Singularity containers are compressed using Squashfs when built. Squashfs is a read-only, and compressed filesystem, and well suited for confident archive and re-use. The resultant image can be checksummed as a means of validating that the container image was not modified between the source and destination.
Singularity Hub is a registry for scientific linux containers. What is a Linux container? A container image is an encapsulated, portable environment that is created to distribute a scientific analysis or a general function. Containers help with reproducibility of such content as they nicely package software and data dependencies, along with libraries that are needed. The core of Singularity Hub are these Singularity container images, and by way of being on Singularity Hub they can be easily built, updated, referenced with a url for a publication, and shared by members of the Hub.
The Hub that has been deployed for the enclave at UNC Odum is privately maintained and only accessible to the enclave for image retrieval via a private network.
Jenkins offers a simple way to set up a continuous integration or continuous delivery environment for almost any combination of languages and source code repositories using pipelines, as well as automating other routine development tasks.
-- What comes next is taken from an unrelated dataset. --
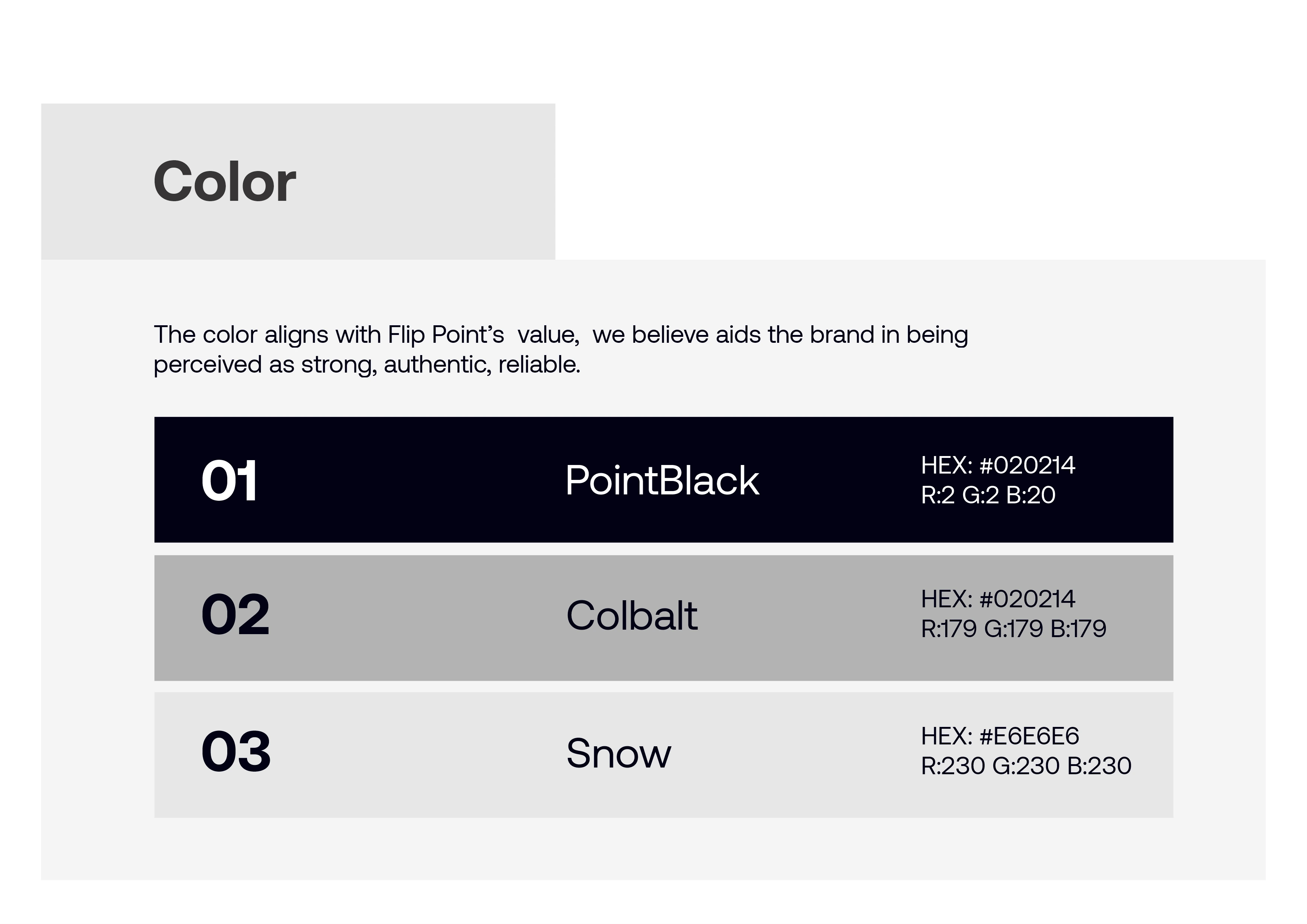Click the HEX code in Colbalt row
Screen dimensions: 1307x924
click(998, 599)
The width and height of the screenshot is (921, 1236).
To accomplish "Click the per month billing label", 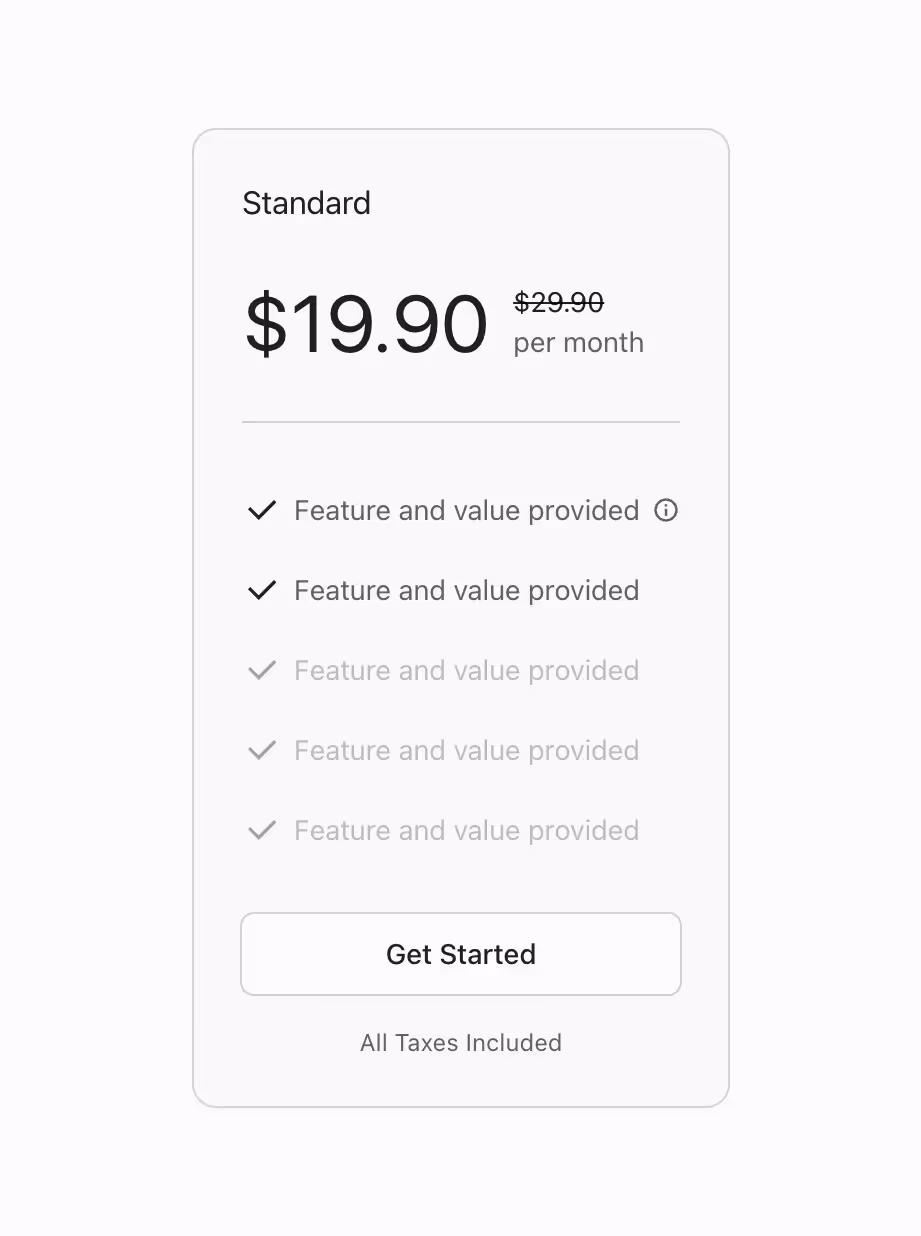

While Jenkins doesn’t eliminate the need to create scripts for individual steps, it does provide a faster and more robust way to integrate an entire chain of build, test, and deployment tools than would otherwise be available.
The Jenkins instance deployed for the enclave at UNC Odum has access to both the public network to monitor GitHub, as well as the private network to publish images to Singularity Hub.
Putting it all together
- Code is committed to the Odum Institute in Github.
- Jenkins web hook detects the commit and builds / tests the commit code as a job.
- Jenkins reports the build / test outcome of the job back to Github.
- If the build / test of the job passes and the commit was to the specified deployment branch, the image is pushed to the Odum Singularity Hub for use in the enclave.
Once images are published to the Singularity Hub, they become available to the enclave to use for exploring and interacting with the data.